Early childhood educators deal with many unique classroom experiences. From children still mastering potty-training skills to mediating the process called “learning to share,” it takes a certain finesse to navigate a room of three- and four-year-olds.
In 2009, DCPS rolled out a new performance evaluation tool called IMPACT. A big step towards teacher quality and accountability, IMPACT takes a closer look at how objectives are taught within the classroom and how student scores grow over the course of the year. But how do we apply this assessment to classrooms that teach many objectives that are not easily tested and how do we measure student growth in children too young to fill out a test? Research has shown that the pre-academic skills children learn in preschool, such as getting along with others and cultivating curiosity, are the skills necessary to later academic achievement.1 Unfortunately, for early childhood teachers, IMPACT does not look at the teaching of many of the pre-academic skills preschoolers need, nor does it focus on the student-teacher dynamic that really drives an early childhood classroom.
What IMPACT may miss in assessing prekindergarten classrooms, another teacher assessment tool places great focus on. The Classroom Assessment Scoring System (CLASS) focuses on three domains that are best practices in early childhood classrooms: (1) emotional support, (2) organizational support, and (3) instructional support.2 By placing focus on the student-teacher dynamic and classroom environment, teachers are effectively being assessed on their ability to create a classroom climate that allows for the learning of essential pre-academic skills.

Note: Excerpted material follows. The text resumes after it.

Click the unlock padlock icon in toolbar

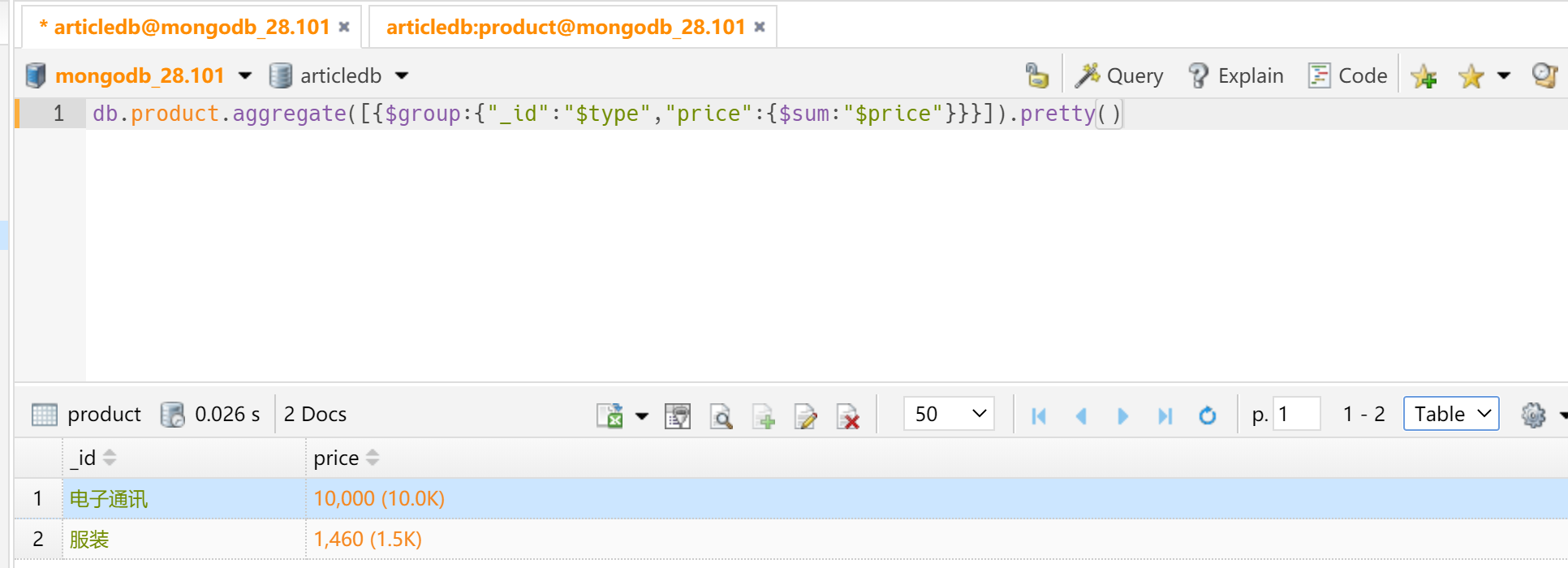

Chicago Public Schools have already jumped on-board with implementing CLASS, seeing an improvement in the quality of early childhood teachers and classrooms. This may be because of the professional development teachers receive; coaching is recommended based on assessment scores and professional development opportunities are targeted to help improve particular teaching domains. Here in DC, the Partnership for Early Literacy (DCPEL) has seen incredible growth in teachers and their students who are assessed through CLASS with data showing strong correlations between such things as improvement in teacher’s emotional support leading to significant student gains in phonological awareness.3
Coming to a consensus on how to improve DCPS may prove even more difficult than solving the current budget crisis. Knowing the importance of quality early childhood programs is a good start, and one that can only be enhanced through training quality teachers and assessing them in meaningful ways. Assessing early childhood educators through CLASS rather than IMPACT will serve to assist in this strong start and start to make “quality education for all” a reality in the District.
1 Mashburn, A., Pianta, R., Hamre, B., Downer J., Barbain, O., Bryant, D., Burchinal, M., Clifford, R., Early, D. & Howes, C. Measures of Classroom Quality in Pre-Kindergarten and Children’s Development of Academic, Language, and Social Skills. (2007). Child Development, 79, p. 732-749.
2 LaParo, K., Pianta, R., & Stuhlman, M. Classroom Assessment Scoring System (CLASS): Findings for the Pre-K Year (2008). Elementary School Journal, 104(5), p. 409-426.